L’opposition claque la porte
Plusieurs cadres du parti au pouvoir de M. Kenyatta, 55 ans, ont balayé les accusations de l’opposition expliquant que les amendements visaient seulement à régler les « lacunes » du texte actuel. Argument rejeté par l’opposition estimant que ces modifications reviendraient à rendre légales « les irrégularités et illégalités » soulevées par la Cour suprême dans son jugement. Selon l’AFP, le texte intitulé Loi électorale 2017 prévoit que les résultats enregistrés manuellement priment sur ceux envoyés électroniquement, revenant de facto, selon M. Odinga, à restaurer un scrutin manuel. L’introduction d’une composante électronique au processus électoral avait été décidée après le fiasco des élections de fin 2007 qui avaient débouché sur les pires violences politico-ethniques (1 100 morts) dans le pays depuis son indépendance en 1963.
De même, les amendements prévoient que le président de l’IEBC peut être remplacé en cas d’absence par son vice-président et que les procès-verbaux des bureaux de vote ne doivent pas nécessairement être uniformisés. Or, a rappelé le sénateur de l’opposition James Orengo, « un des contentieux (devant la Cour suprême), c’était des procès-verbaux falsifiés ou non réglementaires ». La Cour suprême elle-même s’était étonnée que de nombreux formulaires de résultats ne portent pas les marques de sécurité et numéros de série réglementaires. La démarche du parti au pouvoir a conduit l’opposition à claquer la porte des discussions en cours avec l’IEBC en vue d’aplanir les différends entre les deux camps et de préparer l’élection du 26 octobre. « Le fait que les règles du jeu soient modifiées en cours de route est révélateur de l’arrogance de la coalition Jubilee », a dénoncé M. Orengo.
L’opposition n’est pas le seul à contester les tentatives du parti au pouvoir. Des responsables religieux se sont exprimés publiquement pour condamner la démarche du parti au pouvoir. « C’est une voie inacceptable car elle conduira à la mutilation de la Constitution et à l’affaiblissement de nos institutions », a ainsi déclaré le chef de l’Eglise anglicane au Kenya, l’archevêque Jackson Ole Sapit.

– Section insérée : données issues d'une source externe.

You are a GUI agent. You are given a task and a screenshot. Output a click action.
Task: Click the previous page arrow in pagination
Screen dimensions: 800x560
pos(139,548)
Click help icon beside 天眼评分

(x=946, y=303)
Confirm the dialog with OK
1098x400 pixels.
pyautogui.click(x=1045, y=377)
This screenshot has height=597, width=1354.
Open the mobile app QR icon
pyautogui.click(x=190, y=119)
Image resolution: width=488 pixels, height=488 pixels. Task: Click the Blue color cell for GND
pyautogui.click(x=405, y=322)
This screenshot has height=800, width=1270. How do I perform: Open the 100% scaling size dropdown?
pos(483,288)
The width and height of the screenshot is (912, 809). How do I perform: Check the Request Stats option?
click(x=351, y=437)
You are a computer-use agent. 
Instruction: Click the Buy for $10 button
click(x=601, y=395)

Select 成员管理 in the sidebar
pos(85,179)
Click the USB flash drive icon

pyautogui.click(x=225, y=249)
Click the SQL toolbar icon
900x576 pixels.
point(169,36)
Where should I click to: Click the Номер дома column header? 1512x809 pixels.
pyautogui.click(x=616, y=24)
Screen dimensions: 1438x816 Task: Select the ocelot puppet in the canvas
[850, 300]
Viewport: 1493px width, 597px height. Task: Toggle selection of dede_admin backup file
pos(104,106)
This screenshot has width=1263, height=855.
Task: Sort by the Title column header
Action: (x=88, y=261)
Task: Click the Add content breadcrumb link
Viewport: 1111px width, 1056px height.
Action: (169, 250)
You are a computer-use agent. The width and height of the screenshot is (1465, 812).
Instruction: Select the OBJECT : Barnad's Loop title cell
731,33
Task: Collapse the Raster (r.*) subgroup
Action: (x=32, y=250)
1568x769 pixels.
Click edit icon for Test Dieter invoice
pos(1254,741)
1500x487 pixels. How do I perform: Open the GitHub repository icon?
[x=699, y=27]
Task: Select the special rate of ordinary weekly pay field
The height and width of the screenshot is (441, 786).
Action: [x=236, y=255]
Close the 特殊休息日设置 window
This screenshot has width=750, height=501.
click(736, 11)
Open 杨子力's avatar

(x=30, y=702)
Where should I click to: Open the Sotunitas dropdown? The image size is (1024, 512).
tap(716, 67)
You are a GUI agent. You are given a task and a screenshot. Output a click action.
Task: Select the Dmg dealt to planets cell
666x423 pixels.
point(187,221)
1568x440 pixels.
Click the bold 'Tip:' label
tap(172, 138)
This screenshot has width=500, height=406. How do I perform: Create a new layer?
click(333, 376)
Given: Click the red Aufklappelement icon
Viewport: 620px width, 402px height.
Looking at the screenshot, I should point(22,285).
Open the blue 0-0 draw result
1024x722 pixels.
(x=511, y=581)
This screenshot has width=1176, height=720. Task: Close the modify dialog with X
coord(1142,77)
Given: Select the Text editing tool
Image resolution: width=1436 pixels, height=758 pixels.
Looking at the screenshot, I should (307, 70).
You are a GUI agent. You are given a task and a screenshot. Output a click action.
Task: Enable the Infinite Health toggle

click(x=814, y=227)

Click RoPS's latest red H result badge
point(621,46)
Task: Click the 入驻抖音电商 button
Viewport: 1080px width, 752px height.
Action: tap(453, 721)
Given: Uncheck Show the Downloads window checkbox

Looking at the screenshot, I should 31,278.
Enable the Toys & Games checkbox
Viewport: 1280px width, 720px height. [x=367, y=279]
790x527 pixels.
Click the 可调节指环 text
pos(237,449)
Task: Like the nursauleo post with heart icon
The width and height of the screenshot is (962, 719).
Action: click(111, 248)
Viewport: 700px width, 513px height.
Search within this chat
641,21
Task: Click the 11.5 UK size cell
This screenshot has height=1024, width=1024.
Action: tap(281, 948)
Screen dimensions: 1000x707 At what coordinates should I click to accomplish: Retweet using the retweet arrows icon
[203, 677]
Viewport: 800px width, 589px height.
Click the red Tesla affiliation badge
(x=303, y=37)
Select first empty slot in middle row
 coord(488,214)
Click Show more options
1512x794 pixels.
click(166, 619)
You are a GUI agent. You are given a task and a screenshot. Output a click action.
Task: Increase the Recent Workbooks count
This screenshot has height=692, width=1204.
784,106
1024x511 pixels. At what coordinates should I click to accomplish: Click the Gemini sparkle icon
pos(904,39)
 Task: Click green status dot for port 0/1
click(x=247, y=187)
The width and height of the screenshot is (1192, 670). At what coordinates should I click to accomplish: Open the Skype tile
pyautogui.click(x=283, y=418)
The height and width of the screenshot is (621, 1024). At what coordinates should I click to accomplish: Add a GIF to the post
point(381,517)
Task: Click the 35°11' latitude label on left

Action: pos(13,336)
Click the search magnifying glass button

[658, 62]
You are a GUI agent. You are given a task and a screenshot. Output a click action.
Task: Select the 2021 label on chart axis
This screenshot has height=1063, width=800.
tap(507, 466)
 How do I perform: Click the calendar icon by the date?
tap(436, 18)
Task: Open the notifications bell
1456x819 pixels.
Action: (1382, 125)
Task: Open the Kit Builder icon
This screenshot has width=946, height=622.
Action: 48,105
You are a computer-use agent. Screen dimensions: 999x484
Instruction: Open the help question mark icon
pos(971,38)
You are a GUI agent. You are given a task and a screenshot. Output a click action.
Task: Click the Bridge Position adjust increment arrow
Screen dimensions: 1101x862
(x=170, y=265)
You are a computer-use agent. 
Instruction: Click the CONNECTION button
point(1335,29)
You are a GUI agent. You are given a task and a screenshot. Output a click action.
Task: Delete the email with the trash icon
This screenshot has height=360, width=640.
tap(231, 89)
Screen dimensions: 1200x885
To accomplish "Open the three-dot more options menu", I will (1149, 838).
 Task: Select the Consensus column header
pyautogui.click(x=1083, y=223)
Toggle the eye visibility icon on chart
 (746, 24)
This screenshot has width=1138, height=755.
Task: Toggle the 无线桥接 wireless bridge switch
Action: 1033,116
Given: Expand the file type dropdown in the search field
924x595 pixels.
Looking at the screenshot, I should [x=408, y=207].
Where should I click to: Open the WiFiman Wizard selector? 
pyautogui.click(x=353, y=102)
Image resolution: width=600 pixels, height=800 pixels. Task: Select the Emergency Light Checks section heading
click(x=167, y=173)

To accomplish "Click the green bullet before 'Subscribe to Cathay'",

De son côté, le président de la Commission électorale Wafula Chebukati a précisé que la commission continuait ses préparatifs. « Nous n’avons pas besoin d’une nouvelle loi », a-t-il ajouté, espérant que cette dernière, si elle était adoptée, n’aurait pas d’impact sur les préparatifs en cours. Par ailleurs, cette nouvelle dispute est une étape de plus dans le dialogue de sourds et la surenchère rhétorique entre parti au pouvoir et opposition, ce qui suscite l’inquiétude d’un déclenchement de crise à quelques semaines du scrutin, surtout avec la menace de l’opposition de boycotter le scrutin si plusieurs de ses conditions ne sont pas remplies.